The initial guess was set to the measured values for the joint positions and velocities, 1% for all activations and excitations, and 0 for the controls corresponding to the generalized forces related to the pelvis DoFs. Weighting factors were set to wM = 30 (except for the foot markers for which wM = 50 to ensure the correct position of the contact point), we = 1, wR = 0.05, and wL = 1. These weighting factors were adjusted empirically to set values around 1, in order to ensure optimization convergence and produce simulation results close to the experimentally measured data.

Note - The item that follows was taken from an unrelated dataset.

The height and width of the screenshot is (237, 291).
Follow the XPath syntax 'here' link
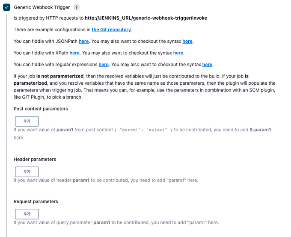178,53
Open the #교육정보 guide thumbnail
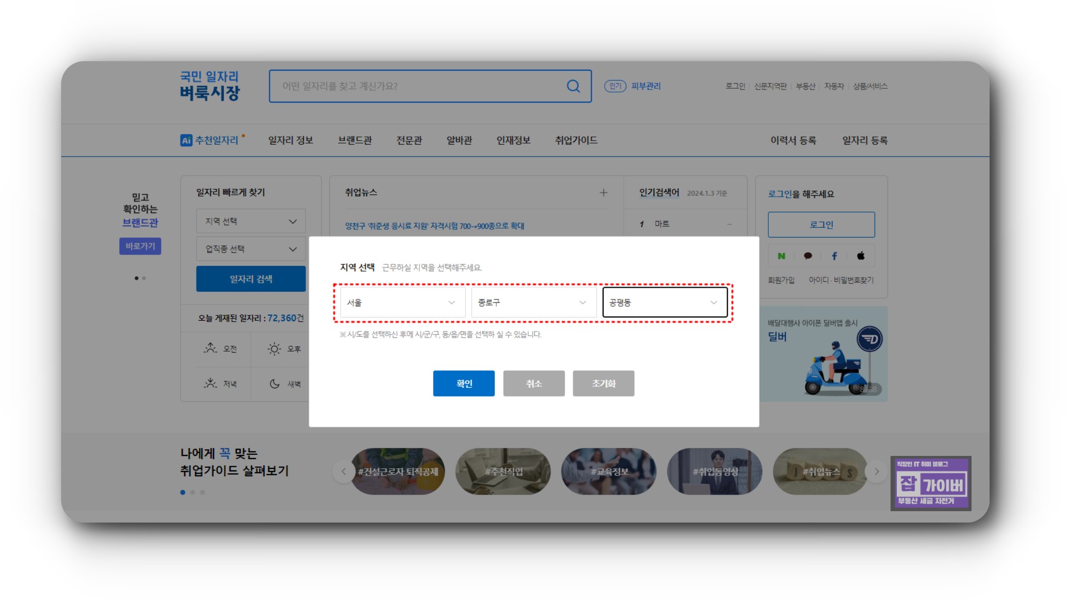This screenshot has width=1067, height=600. 609,471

The previously defined method was evaluated on a dataset of emulated equinus gait. All data were recorded on a healthy volunteer (male, 35 years old, 165 cm, 66 kg) without any neuro-orthopedic conditions. This participant gave written informed consent prior to his inclusion and the protocol was conformed to the Declaration of Helsinki and approved by the National Research Ethics Committee of Luxembourg (201805/01).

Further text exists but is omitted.